Parts of the exercise »
a) Print the stretch of the article on logic camouflage from "There’s a huge" through "the chip producer.", word for word.
b) Carry on the article on logic camouflage from the point where it stops.

Article »
□ □ □ □ □
The Cat-and-Mouse World of Logic Camouflage

We all know that security (or at least talking about it) is all the rage, although most of that attention relates to software. But hardware too? Yes, hardware too. However, today, we’re not going to talk about hardware that’s providing security to something else; we want to talk about protecting the hardware itself as intellectual property (IP).

Reverse engineering by companies like Chipworks has been both boon and bane to the semiconductor world. Some companies are notoriously stingy with information about how they did this chip or that; reverse engineering can fill in some of the holes. Information like that, judiciously used, can help the industry to move forward (with the understanding that, just because you now know how they did something, doesn’t mean you can go copy it – there’s that little thing of patents…).

Then again, the flipside of that is that, particularly when other companies – or even nations – aren’t concerned about being sued for patent infringement, they can simply figure out what someone else did and copy it. They might feel invulnerable because they’re big, or maybe they’re selling somewhere where there is no patent, or perhaps they’re a government (or are sponsored by one).

So, this year, we look at logic camouflage, brought to you by a session from last fall’s ICCAD conference. It’s about ways to hide and reveal how a particular design was implemented. It’s based partly on the notion that you can hide true circuits amongst chaff circuits, also referred to as dummy or decoy circuits. Those latter ones don’t do anything, but, in theory, if you do it right, you won’t be able to tell which circuits are functional and which are fake.

The problem is, improvements in so-called satisfiability solvers, or SAT salvers, have made it increasingly easy to go in and figure out the details of a circuit based on how it works rather than how it looks. And so the Tom and Jerry games continue.

There’s a huge constraint, however, on solutions to this issue: cost. Yes, if you can hide a tricky circuit amongst 500 dummy circuits and then somehow thwart the SAT solvers, you may protect your IP. But that’s an enormous amount of expensive silicon being dedicated not to doing something useful that has monetary value to a customer, but to cloaking the true circuit – something that has value mostly to the chip producer.

So, doing large-scale camouflage is expensive, creating the typical activity that practically defines an engineer (as opposed to a scientist): making tradeoffs. Our four stories today are about hiding and revealing circuits in ways that might at first focus on technical viability, but must eventually demonstrate economic viability as well. Details are available in the ICCAD proceedings.

Sequential Sleuthing

Our first story comes from a team from New York University and the University of Waterloo. It focuses directly on this issue of whether SAT solvers can reveal everything about a circuit.

Strictly speaking, SAT solvers illuminate combinatorial circuits. They can, in theory, be used for sequential circuits as well, but that has traditionally required access to the internal states. A major constraint for this reverse-engineering scheme is that you have access only to the so-called primary inputs and outputs: the actual pins on the device. You don’t get to prove the internal state. And that has been a barrier to decoding sequential circuits with SAT solvers.
□ □ □ □ □
Information provided »
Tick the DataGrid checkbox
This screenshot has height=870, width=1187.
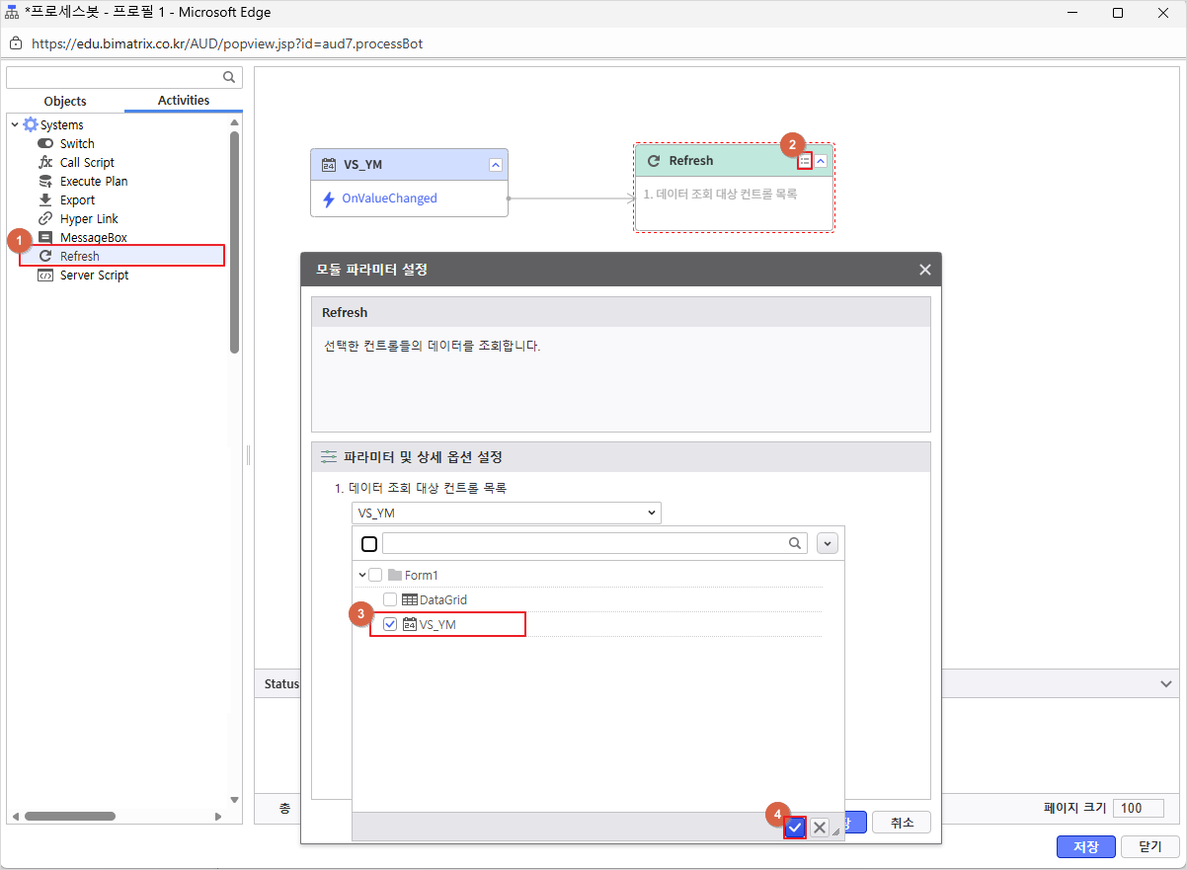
□ □ □ □ □
Answers to the exercises »
a)
There’s a huge constraint, however, on solutions to this issue: cost. Yes, if you can hide a tricky circuit amongst 500 dummy circuits and then somehow thwart the SAT solvers, you may protect your IP. But that’s an enormous amount of expensive silicon being dedicated not to doing something useful that has monetary value to a customer, but to cloaking the true circuit – something that has value mostly to the chip producer.

b)
The classic solution to the sequential problem has been the scan chain. The JTAG (or any other) scan chain allows you to preload a state and then… postunload?… the resulting state after the clock ticks. It breaks the sequential problem into a series of combinatorial problems. The usual defense against scan-chain snooping is to make the scan chain unavailable unless you murmur the appropriate incantations. Now how are you going to do your reverse engineering?

Without the scan chain, you have no access to the internal state, since that state typically won’t be available at a primary output. So you must infer the state based on the primary outputs you do have. For this, they used a bounded model checker. Armed with this, they were able to reveal a 5000-gate portion of a Viper processor netlist. Some other blocks achieved near, if not total, success – such as a 32-camouflaged-gate block, 30 gates of which they managed to uncloak.

Magnesium Magic

The next paper came from a team out of New York University. They started by positing that camouflage really works only if more than 50% of the logic is cloaked. That’s an expensive proposition. They took a completely different tack, camouflaging vias instead of gates.

The idea here is, in my humble opinion, pretty dang clever. Every valid via gets magnesium in the stack. Fake vias are also created, but, instead of pure Mg, they get magnesium’s oxide – MgO. The point is that the good vias conduct, since Mg is a metal, and the fake vias don’t conduct, since MgO is an insulator. So the fake vias in no way affect the function of the circuit.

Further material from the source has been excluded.